Placing a known WGD on a phylogeny
Below are the inputs, commands, and outputs to do an analysis with GRAMPA to place a known WGD on a phylogeny. The inputs are based on simulated data. For more detailed info on the simulations check our paper.
The examples below call GRAMPA as grampa
assuming it has been installed from bioconda. If you installed
from source, see usage details in the README.
Inputs
Suppose you have a set of species, of which you have evidence that a some may be the result of a polyploidization event. You also may have an idea about the parental lineages of the polyploid species.
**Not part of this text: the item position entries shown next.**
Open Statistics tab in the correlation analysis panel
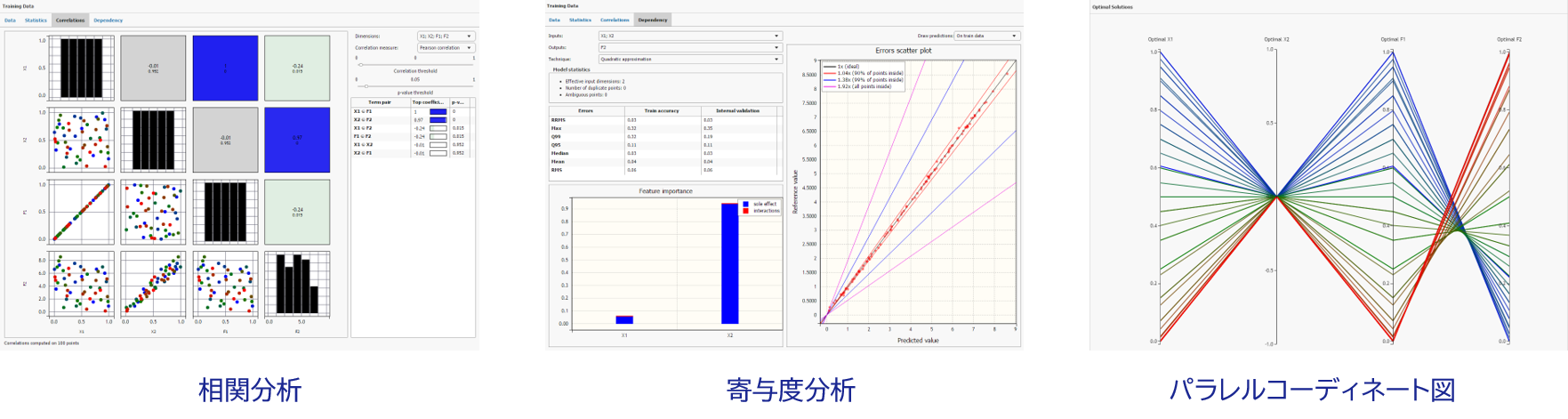This screenshot has width=1568, height=419. 36,20
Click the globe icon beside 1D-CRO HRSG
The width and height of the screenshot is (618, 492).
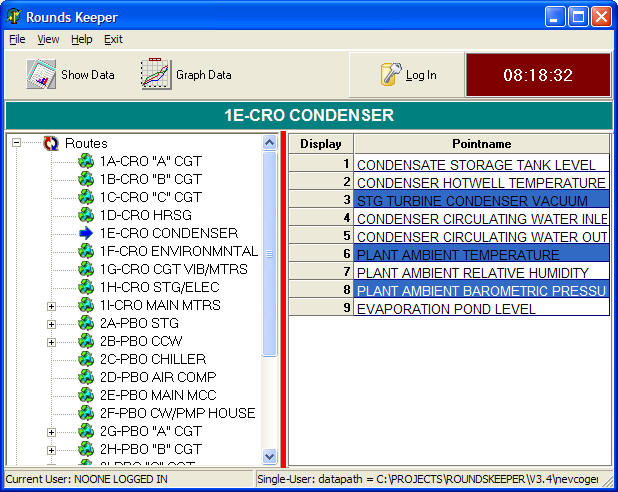click(86, 215)
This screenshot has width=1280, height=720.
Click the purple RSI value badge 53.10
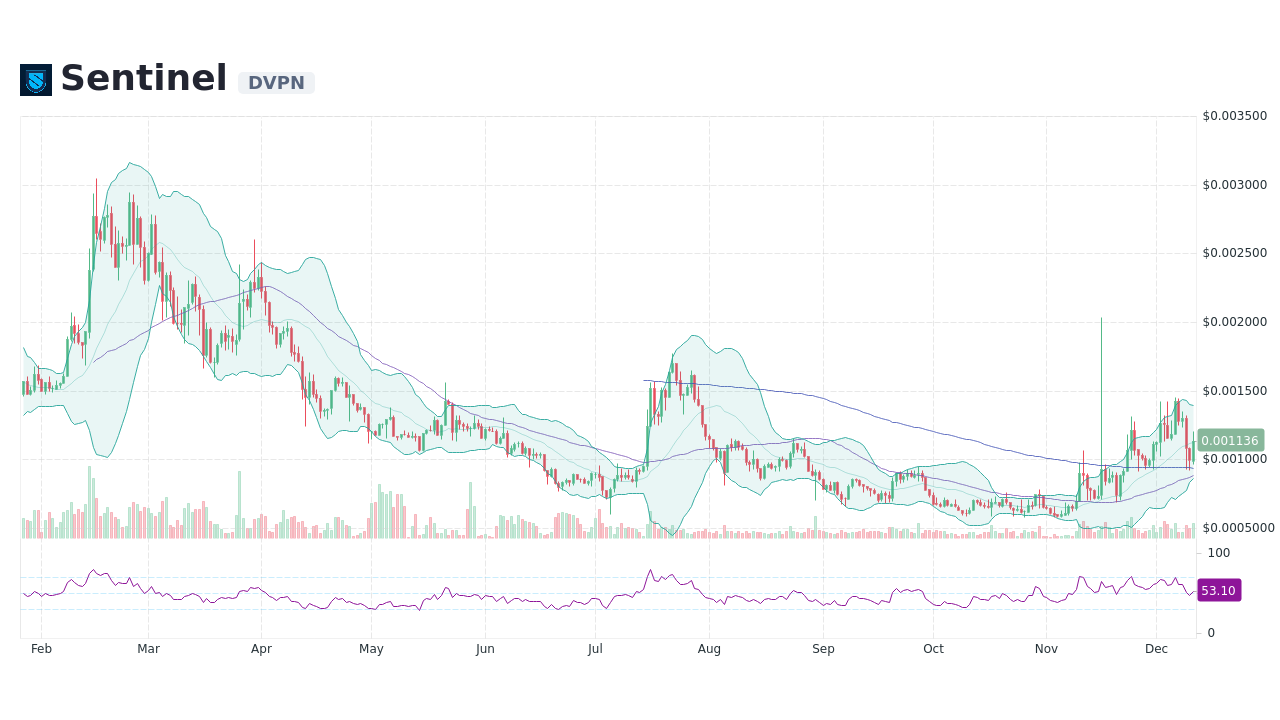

So you build a species tree of your taxa and, since species tree reconstruction programs output singly-labeled trees, you get this as the result:
Your hypothesis is that species x, y, and z may be the result of polyploidization (but you're not sure if all of them are). The singly-labeled tree implicitly identifies one of the parental lineages of the suspected polyploids by placing the polyploid species sister to it (in this case lineage B seems to be one of the parents). You also think this tree may be the result of an allopolyploidy, and you think some lineage sister to C, D, the C,D clade, or at the root of the tree may have hybridized with some lineage related to B to form the x,y,z clade. Working with this prior knowledge GRAMPA can test your hypotheses of polyploidization.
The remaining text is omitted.